Reproduce the listing below line for line, changing nothing.
■ ■ ■
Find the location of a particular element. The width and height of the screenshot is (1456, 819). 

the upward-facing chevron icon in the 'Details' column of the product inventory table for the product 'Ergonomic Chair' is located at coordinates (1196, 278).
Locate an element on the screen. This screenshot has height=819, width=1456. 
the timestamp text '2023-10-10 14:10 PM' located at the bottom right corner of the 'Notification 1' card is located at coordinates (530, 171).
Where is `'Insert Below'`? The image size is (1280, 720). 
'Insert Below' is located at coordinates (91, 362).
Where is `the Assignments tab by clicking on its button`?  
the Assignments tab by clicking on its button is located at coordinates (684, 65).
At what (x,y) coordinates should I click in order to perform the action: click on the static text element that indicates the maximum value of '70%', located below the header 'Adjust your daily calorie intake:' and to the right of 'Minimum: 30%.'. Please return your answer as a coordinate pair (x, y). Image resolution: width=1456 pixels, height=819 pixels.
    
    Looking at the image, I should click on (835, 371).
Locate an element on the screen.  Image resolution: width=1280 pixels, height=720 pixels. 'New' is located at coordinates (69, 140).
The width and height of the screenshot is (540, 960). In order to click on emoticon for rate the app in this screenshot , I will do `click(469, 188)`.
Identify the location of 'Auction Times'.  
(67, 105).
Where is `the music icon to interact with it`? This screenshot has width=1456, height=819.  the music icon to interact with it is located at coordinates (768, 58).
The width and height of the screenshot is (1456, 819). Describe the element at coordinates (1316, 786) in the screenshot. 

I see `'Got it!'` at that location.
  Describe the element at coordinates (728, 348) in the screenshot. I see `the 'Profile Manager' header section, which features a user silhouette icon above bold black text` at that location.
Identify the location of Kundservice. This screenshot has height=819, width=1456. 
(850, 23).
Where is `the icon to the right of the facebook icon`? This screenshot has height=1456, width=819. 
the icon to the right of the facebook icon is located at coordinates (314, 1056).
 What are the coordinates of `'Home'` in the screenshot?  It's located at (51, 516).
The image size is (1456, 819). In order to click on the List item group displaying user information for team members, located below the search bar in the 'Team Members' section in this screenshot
■ ■ ■
SOLUTION:
Find the location of a particular element. The width and height of the screenshot is (1456, 819). 

the upward-facing chevron icon in the 'Details' column of the product inventory table for the product 'Ergonomic Chair' is located at coordinates (1196, 278).
Locate an element on the screen. This screenshot has height=819, width=1456. 
the timestamp text '2023-10-10 14:10 PM' located at the bottom right corner of the 'Notification 1' card is located at coordinates (530, 171).
Where is `'Insert Below'`? The image size is (1280, 720). 
'Insert Below' is located at coordinates (91, 362).
Where is `the Assignments tab by clicking on its button`?  
the Assignments tab by clicking on its button is located at coordinates (684, 65).
At what (x,y) coordinates should I click in order to perform the action: click on the static text element that indicates the maximum value of '70%', located below the header 'Adjust your daily calorie intake:' and to the right of 'Minimum: 30%.'. Please return your answer as a coordinate pair (x, y). Image resolution: width=1456 pixels, height=819 pixels.
    
    Looking at the image, I should click on (835, 371).
Locate an element on the screen.  Image resolution: width=1280 pixels, height=720 pixels. 'New' is located at coordinates (69, 140).
The width and height of the screenshot is (540, 960). In order to click on emoticon for rate the app in this screenshot , I will do `click(469, 188)`.
Identify the location of 'Auction Times'.  
(67, 105).
Where is `the music icon to interact with it`? This screenshot has width=1456, height=819.  the music icon to interact with it is located at coordinates (768, 58).
The width and height of the screenshot is (1456, 819). Describe the element at coordinates (1316, 786) in the screenshot. 

I see `'Got it!'` at that location.
  Describe the element at coordinates (728, 348) in the screenshot. I see `the 'Profile Manager' header section, which features a user silhouette icon above bold black text` at that location.
Identify the location of Kundservice. This screenshot has height=819, width=1456. 
(850, 23).
Where is `the icon to the right of the facebook icon`? This screenshot has height=1456, width=819. 
the icon to the right of the facebook icon is located at coordinates (314, 1056).
 What are the coordinates of `'Home'` in the screenshot?  It's located at (51, 516).
The image size is (1456, 819). In order to click on the List item group displaying user information for team members, located below the search bar in the 'Team Members' section in this screenshot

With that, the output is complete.